The Autism Intervention Research Network on Physical Health and the Autism Speaks Autism Treatment Network
- AIR-P —
- Autism Intervention Research Network on Physical Health
- AS —
- Autism Speaks
- ASD —
- autism spectrum disorder
- ATN —
- Autism Treatment Network
- CAA —
- Combating Autism Act
- HRSA —
- Health Resources and Services Administration
Over 10 years, the Autism Intervention Research Network on Physical Health (AIR-P) and the Autism Speaks Autism Treatment Network (ATN) have collaborated to produce much of the material presented in this supplement and have been pioneers in bringing attention to the medical needs of children and adolescents with autism spectrum disorders (ASDs) and related conditions. Whereas, until recently, medical complaints (eg, abdominal pain, poor sleep, or disruptive behaviors) were typically considered part of the disorder and therefore not requiring specific attention, today clinicians throughout the country directly assess and treat these associated conditions. The combined AIR-P/ATN network has developed systematic ways to assess and treat coexisting conditions, focusing on those for which management was previously highly variable or sporadic and has shared those methods broadly with the larger parent and professional communities. The active involvement of families and young people with ASD has helped the network identify key issues for individuals and families and focus its attention accordingly. Although clinicians may have limited new, evidence-based options for treating autism directly, they now have systematic ways to evaluate and manage coexisting conditions. In turn, families have learned about new ways to help their children and improve their functioning and outcomes.
The ATN began a decade ago with key support from private-sector philanthropy. Over the past 7 years, Autism Speaks (AS), the largest parent-led philanthropy in the field of autism, has provided substantial and critical support to the ATN. The ATN maintains a registry of enrolled children at all network sites, collects registry data, and works with sites to improve the systems and processes of care. In 2008, with funding through the Combating Autism Act (CAA) of 2006, the Health Resources and Services Administration (HRSA) and its Maternal and Child Health Bureau began a series of projects related to improving care for young people with ASD and related conditions.1
Among the HRSA-developed CAA Initiative efforts, the AIR-P was established with a substantial commitment to conduct research to improve care, develop practice guidelines, and disseminate its work to a broad community of families and providers. The AIR-P funding greatly expanded the reach and scope of the ATN activities by leveraging the efforts of network practices and the research use of the registry data, as well as providing major support for a large number of hypothesis-driven research projects across the network. AIR-P funding allowed research and dissemination to flourish to improve the care for children with ASD and their families.
Together, AIR-P and AS funding have supported the growth of parent involvement in all aspects of the AIR-P/ATN, including parent advisors at each network site and the development of a network-wide Family Advisory Committee. Family members participate in the scientific reviews for the network, development of research proposals, design of improvement activities, and various workgroups and committees and are part of the overall network steering committee.

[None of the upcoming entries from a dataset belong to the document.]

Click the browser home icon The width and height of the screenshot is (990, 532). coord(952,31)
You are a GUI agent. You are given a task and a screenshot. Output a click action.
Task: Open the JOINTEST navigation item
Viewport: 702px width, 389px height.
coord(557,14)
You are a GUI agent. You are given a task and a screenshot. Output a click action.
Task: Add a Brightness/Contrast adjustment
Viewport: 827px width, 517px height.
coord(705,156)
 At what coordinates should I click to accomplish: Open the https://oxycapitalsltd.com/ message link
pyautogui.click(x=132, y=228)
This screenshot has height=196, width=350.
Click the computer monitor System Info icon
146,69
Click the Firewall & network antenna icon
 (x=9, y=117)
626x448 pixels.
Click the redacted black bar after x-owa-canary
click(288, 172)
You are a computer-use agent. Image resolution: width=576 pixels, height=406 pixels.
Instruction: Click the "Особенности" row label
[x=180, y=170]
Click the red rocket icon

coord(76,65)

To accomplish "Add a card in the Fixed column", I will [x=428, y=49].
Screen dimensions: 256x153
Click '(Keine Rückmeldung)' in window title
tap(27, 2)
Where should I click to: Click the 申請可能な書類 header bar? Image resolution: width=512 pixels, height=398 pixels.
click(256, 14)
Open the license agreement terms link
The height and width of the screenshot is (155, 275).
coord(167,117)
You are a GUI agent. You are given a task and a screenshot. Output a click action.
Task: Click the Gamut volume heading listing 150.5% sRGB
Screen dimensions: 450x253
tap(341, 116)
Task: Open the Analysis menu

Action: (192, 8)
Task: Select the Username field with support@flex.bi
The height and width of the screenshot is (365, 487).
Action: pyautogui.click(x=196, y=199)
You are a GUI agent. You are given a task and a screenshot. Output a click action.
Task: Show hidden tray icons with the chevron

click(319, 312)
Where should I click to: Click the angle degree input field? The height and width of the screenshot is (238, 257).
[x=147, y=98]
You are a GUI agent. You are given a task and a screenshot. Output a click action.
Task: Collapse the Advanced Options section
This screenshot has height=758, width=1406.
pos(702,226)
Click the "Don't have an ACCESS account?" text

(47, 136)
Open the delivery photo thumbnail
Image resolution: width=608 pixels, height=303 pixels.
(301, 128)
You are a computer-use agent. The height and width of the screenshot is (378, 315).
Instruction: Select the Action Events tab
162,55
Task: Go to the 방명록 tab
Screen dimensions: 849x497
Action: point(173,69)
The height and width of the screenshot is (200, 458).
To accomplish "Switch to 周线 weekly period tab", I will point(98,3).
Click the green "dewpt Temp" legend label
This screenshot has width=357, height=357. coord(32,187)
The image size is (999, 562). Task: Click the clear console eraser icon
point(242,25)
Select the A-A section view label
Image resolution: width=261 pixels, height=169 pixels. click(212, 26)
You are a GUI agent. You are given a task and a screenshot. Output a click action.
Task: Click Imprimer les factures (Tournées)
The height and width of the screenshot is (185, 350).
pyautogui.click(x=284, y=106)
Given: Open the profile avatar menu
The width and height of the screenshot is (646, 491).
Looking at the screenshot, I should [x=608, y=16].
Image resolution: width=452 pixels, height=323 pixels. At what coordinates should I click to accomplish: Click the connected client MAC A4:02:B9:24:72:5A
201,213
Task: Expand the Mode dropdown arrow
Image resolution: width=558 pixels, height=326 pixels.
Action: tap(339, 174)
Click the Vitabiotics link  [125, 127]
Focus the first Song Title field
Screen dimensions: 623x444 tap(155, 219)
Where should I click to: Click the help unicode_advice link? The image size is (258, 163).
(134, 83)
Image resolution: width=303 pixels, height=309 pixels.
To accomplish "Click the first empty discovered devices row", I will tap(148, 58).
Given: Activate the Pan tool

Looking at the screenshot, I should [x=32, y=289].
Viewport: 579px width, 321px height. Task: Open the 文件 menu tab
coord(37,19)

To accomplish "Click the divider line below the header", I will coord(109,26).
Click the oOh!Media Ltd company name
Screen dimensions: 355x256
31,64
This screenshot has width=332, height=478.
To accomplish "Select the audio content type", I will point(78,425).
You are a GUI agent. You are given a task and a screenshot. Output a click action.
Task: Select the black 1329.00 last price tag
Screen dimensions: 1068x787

In 2011, the CAA was renewed, providing an additional 3 years of funding for the network. The passage of the Autism Collaboration, Accountability, Research, Education, and Support (CARES) Act in 2014 provided funding to continue network efforts for another year.
The AIR-P/ATN currently includes 14 sites across North America.2 All sites are based in hospitals and academic health centers, with multidisciplinary teams providing comprehensive care to children and families. An underlying principle of the network has been the commitment to high-quality care as a basis for all work on improving care, developing research, and identifying and implementing best practices. The network centers provide ongoing care to >30 000 children and youth and their families. Several multidisciplinary workgroups guide network development of reviews of specific clinical topics in their areas of excellence, as well as development of practice guidelines and toolkits for clinicians and parents. Recent work, supported by AS, has added family navigators to the multidisciplinary teams.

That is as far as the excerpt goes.